What is Federated Learning?
In federated learning, the Models trained simultaneously on several machines. This is done decentrally and without any surrender or exchange of sensitive information. Thus, the corresponding data remain with the respective owners at all times. The central analysis model only receives the learning results and the parameters from the individual models.
The great advantage is that the learning effect created by incorporating information from different Training data is massively strengthened. Training is done on several devices in parallel and thus the accuracy of the model increases.
Federated learning can provide machine learning companies with the opportunity to get development of data-driven processes and services even with limited data. Federated learning has the potential to save costs and generate high added value.
How does Federated Learning of Cohorts (FLoC) work?
Federated learning of cohorts, FLoC for short, is part of the Google Privacy Sandbox initiative. It is a type of web tracking. The usage behaviour of all users can be directly evaluated by the browser itself and users are grouped into certain categories. Users then receive interest-based advertising.
The mode of operation goes via hashing, by generating cohort IDs within the browser. This is done using SimHash algorithms. The browser history can be encrypted using hash values. Privacy is protected because FLoC replaces third-party cookies and fingerprinting.

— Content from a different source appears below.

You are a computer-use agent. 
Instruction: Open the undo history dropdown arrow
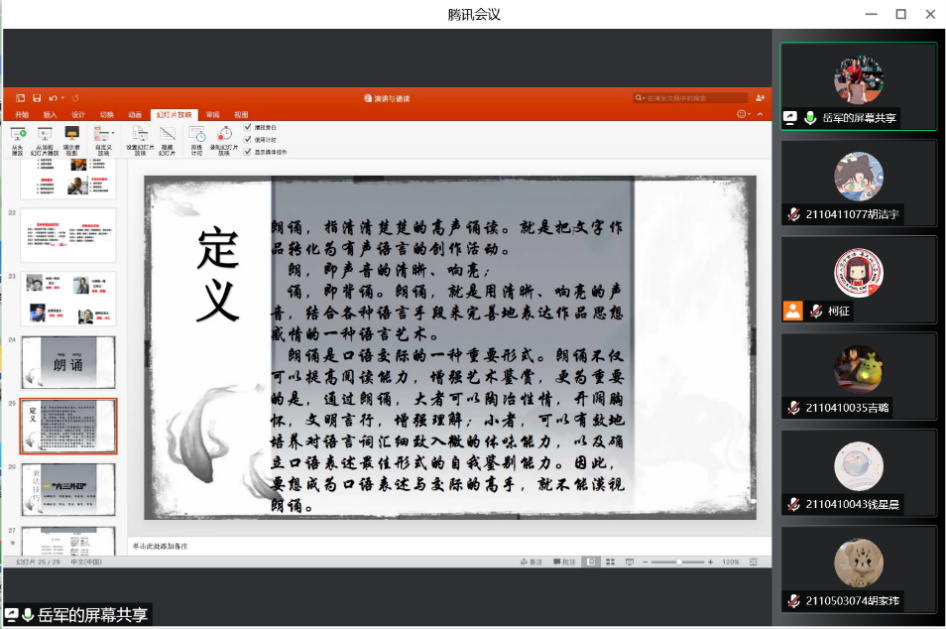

Nevertheless, targeted advertising for users is possible. Users are grouped according to the corresponding values and can then be targeted with advertising. Cohort IDs can be accessed via an API. These are newly created every week. Developers receive, for example, through TensorFlow a federated learning framework that enables computations for decentralised data and derive custom user types for advertisers.
Which framework is used to set up federal learning?
A Possibility is the well-known machine learning framework "Flower".. This framework was developed in 2020 and is particularly advantageous due to its wide distribution and high scalability. The infrastructure has proven to be very successful, especially due to the high user-friendliness of Flower.